I decided to stay in my hometown and travel in. It was too expensive to get the train in the morning, so I was getting the bus. To go in for a three-hour lesson, I was travelling for four hours in total. The travel wasn't worth it, so I stopped going in. Don't be me. Don't be that one kid who just stops showing up because it's too much effort. Find somewhere close that you can brave in any weather, and preferably, somewhere so close by that if the buses fail you, you can walk it. Buses are unreliable, especially around Christmas exam season. Don't trust them.
4) Do not do the pot noodle diet.
Okay, it may save you money in the long run, and I know people who have done this and survived it, but the smell of instant noodles makes me want to throw up, and I only did it for three months. You will get ill, you will get depressed. My tip for this is party finger food. It's cold and instant. Scotch eggs, chicken bits, cocktail sausages. Meat. You can usually get them in deals, like two boxes for £3 in Tesco. Even better, if you live in a house share, throw in a tenner each a week and eat meals together. It saves a whole lot of money.

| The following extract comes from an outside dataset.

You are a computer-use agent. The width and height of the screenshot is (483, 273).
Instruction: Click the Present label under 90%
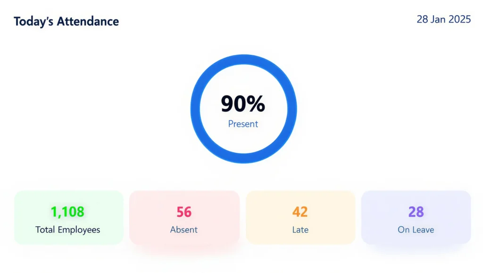point(243,124)
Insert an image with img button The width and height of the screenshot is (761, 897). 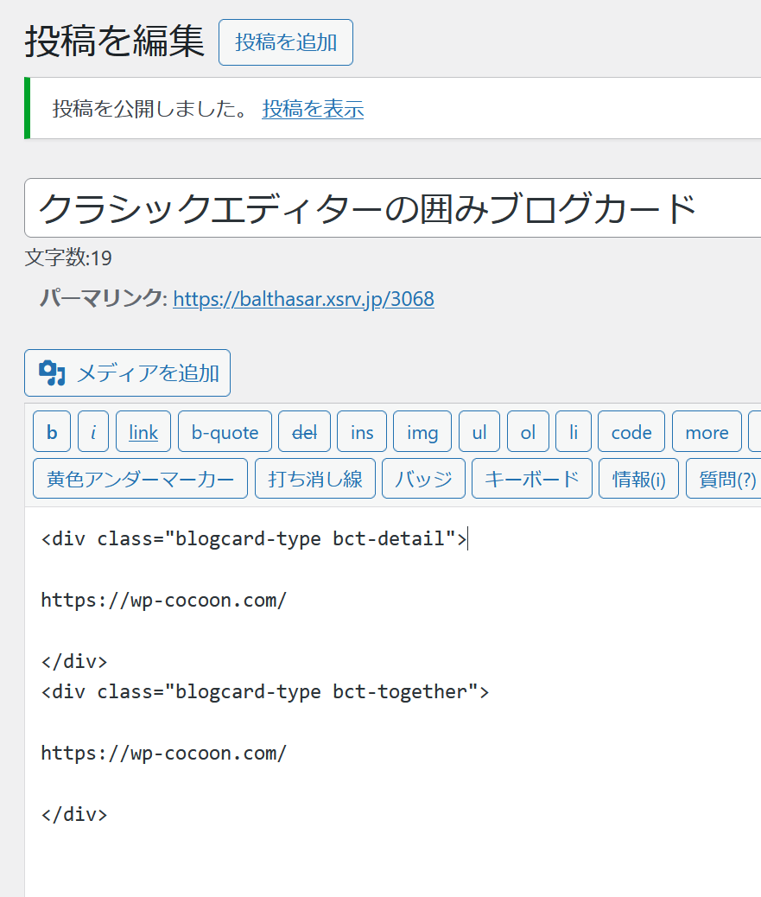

5) Access mental health support.
You WILL need it. It doesn't matter if you haven't had a history of problems. For most students, you'll be living alone for the first time with the looming pressure of assignments and exams hanging over your shoulders. Bear in mind that they can signpost you too, so for things like money troubles, Universities have schemes to get you back on track. If you do have a condition already, get it covered by disability, and get mentoring. Most Universities offer it, and it's basically just someone who checks up on you once a week and helps with any issues. Mine was fully prepared to drive the hour to drop my coursework off at my house when my anxiety got too bad to go in one day. They want to help, and they do listen to you.
6) Drinking Too Much
I was notorious for falling asleep during a Thursday afternoon lecture. Why? Student nights were a Wednesday. That's what Freshers Week is for. Go nuts then. Try and keep it to weekends after that point, or days off. As much as student nights are cheap, your education is not.
7) Do a write up for EVERY lecture or lesson.
As it's happening, if you can. And then do the coursework THAT night. If you stick to that advice, you will feel next to no pressure or stress. If you do a me, and say, "I'll do it all on this day", no. No, you won't. You'll miss that day once, and suddenly, you're five weeks behind on coursework. Best to keep in a routine and leave your free days free.
8) Get a part time job.
The full amount of Maintenance Loans still will not save you. Dipping into your overdraft on the off is okay, but you need to top it up from time to time. You'll want to travel, or want to get driving lessons, or buy that bit of tech to help with your course. That's where a part-time job comes in handy. You can work in a student union shop or a local bar or cafe two to three days a week, and be able to save.
And that's all I can think of right now. Follow my advice, and you can't go far wrong. If you can still get it wrong after this, I'll tell you next year. I'll be trialing my own advice too.